Exercise instructions: For the listing that follows, give again exactly the lines from the one with "Click the South32 5.34 bar" to the one with "inside the Description", including both.

Data listing:
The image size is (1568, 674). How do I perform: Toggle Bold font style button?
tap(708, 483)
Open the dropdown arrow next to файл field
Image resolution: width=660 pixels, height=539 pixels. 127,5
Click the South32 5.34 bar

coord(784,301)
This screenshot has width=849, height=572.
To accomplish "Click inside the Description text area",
---
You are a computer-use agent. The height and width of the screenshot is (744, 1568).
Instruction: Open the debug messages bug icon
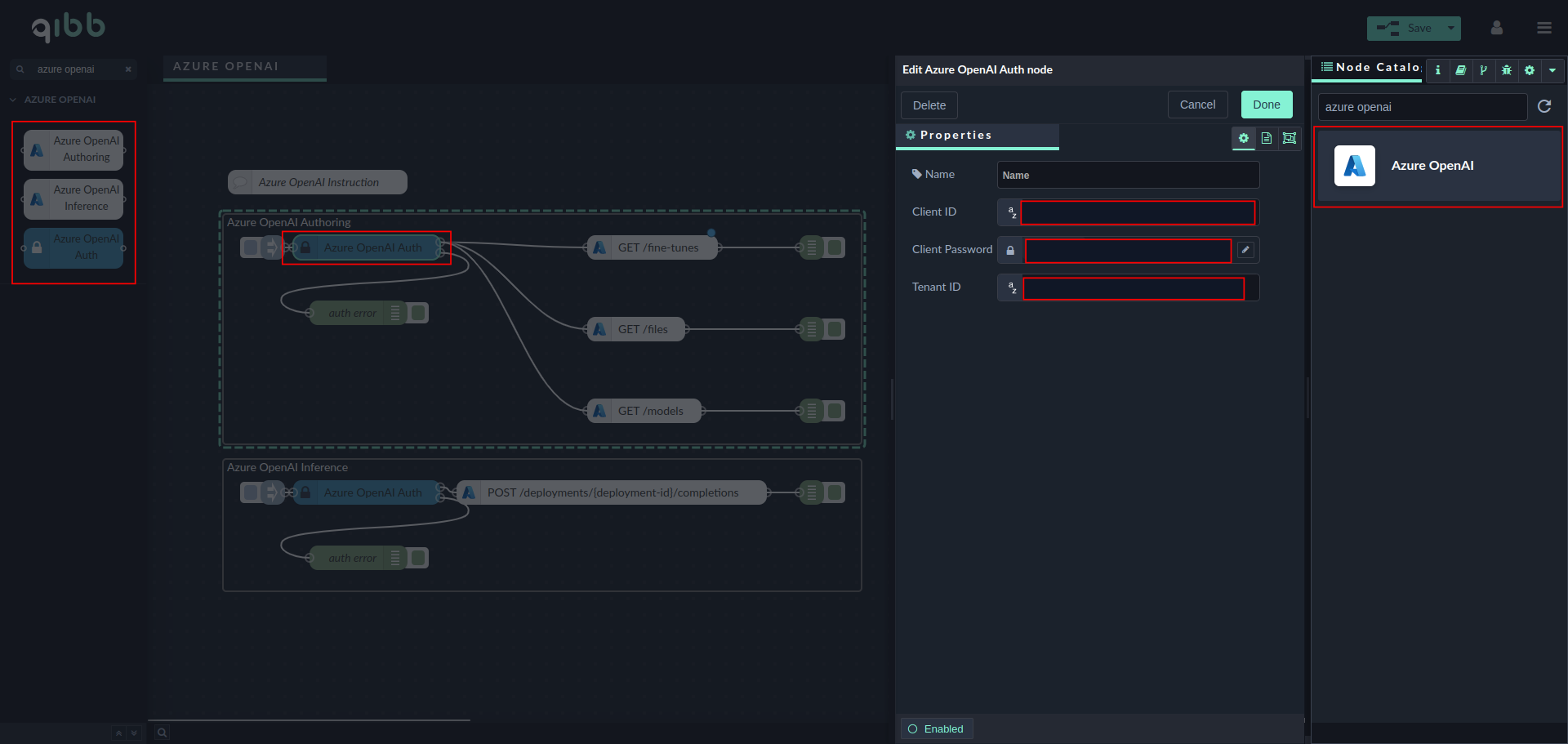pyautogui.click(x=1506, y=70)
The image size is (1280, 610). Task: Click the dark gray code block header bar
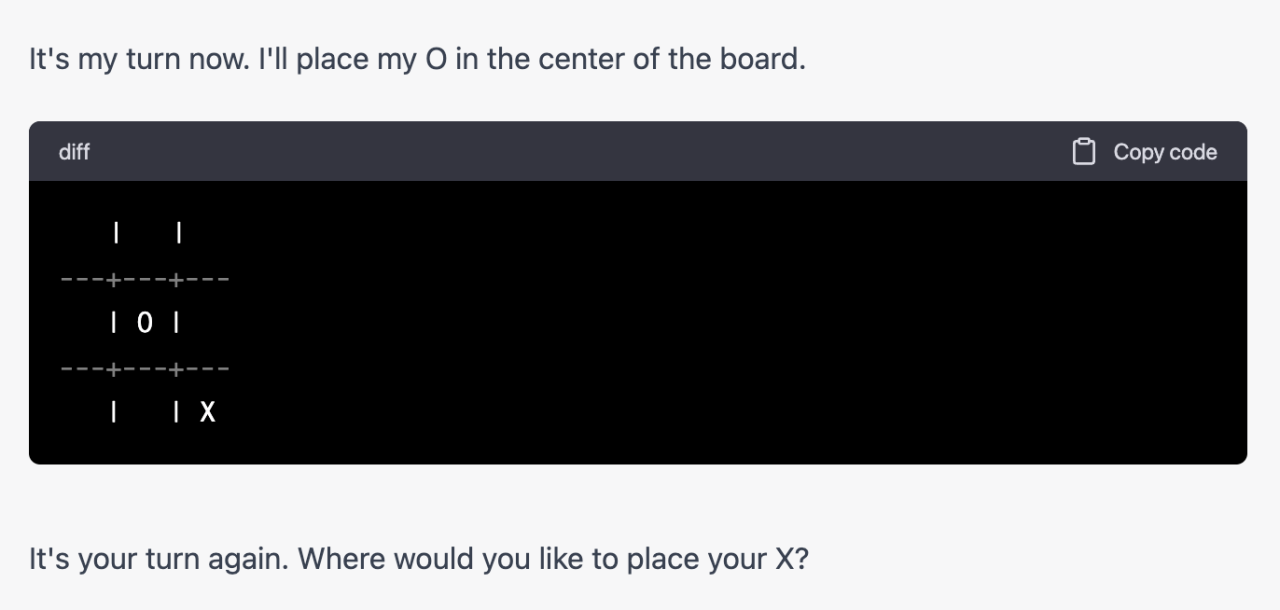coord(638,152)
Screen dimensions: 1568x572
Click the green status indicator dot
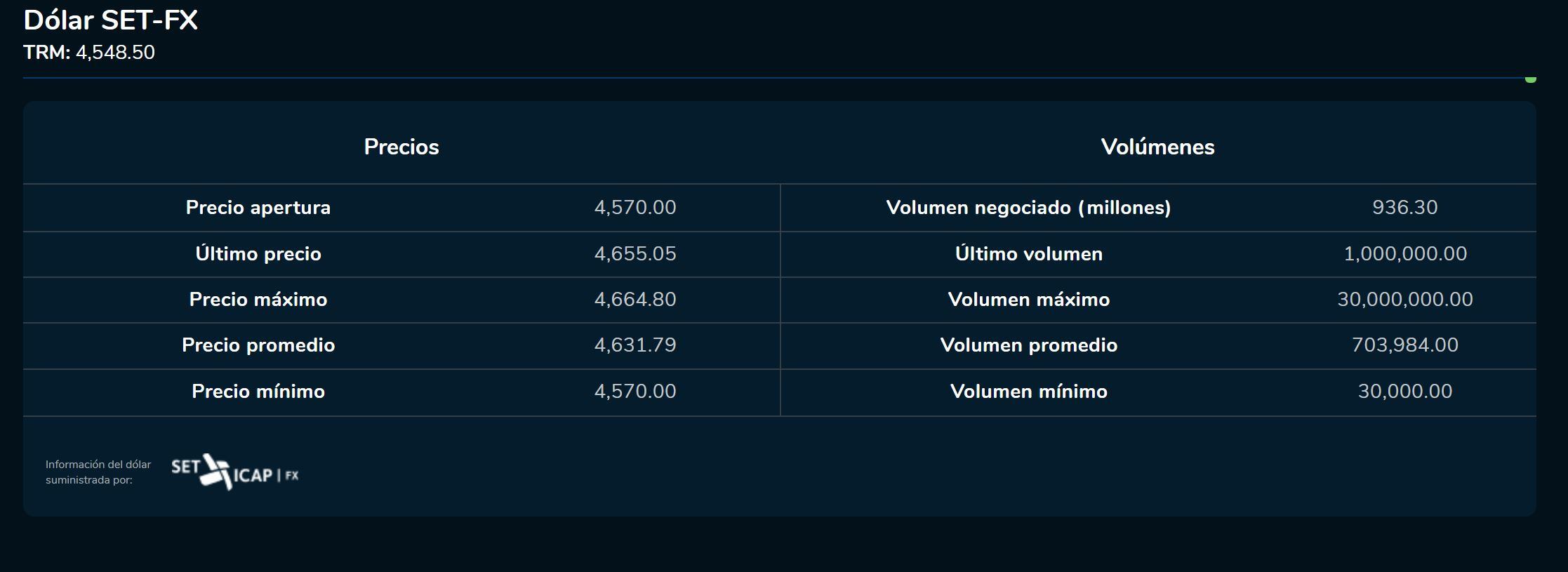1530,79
...
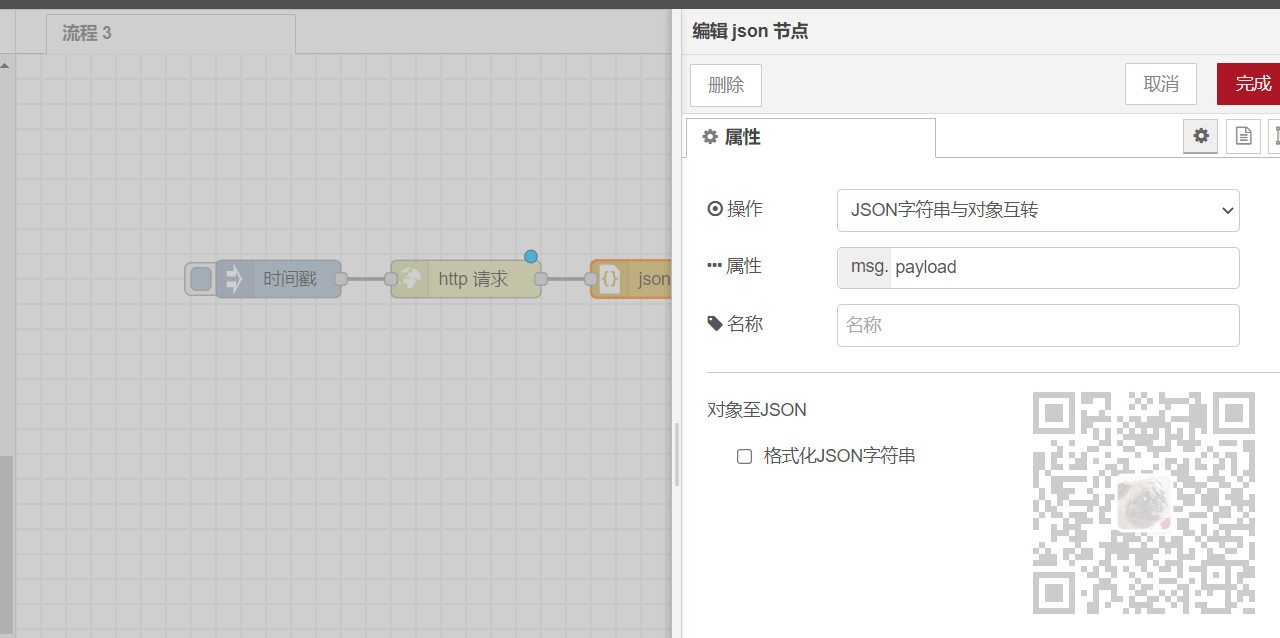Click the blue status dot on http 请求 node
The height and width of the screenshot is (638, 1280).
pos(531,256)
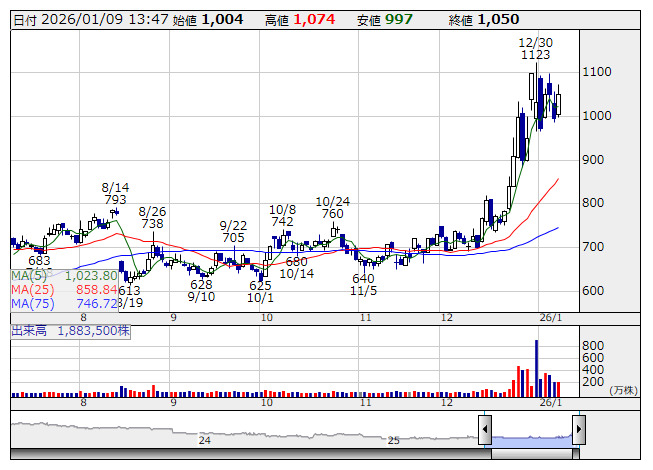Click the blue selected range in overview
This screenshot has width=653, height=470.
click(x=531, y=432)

Result:
Click the South32 5.34 bar

coord(784,301)
This screenshot has width=849, height=572.
To accomplish "Click inside the Description text area",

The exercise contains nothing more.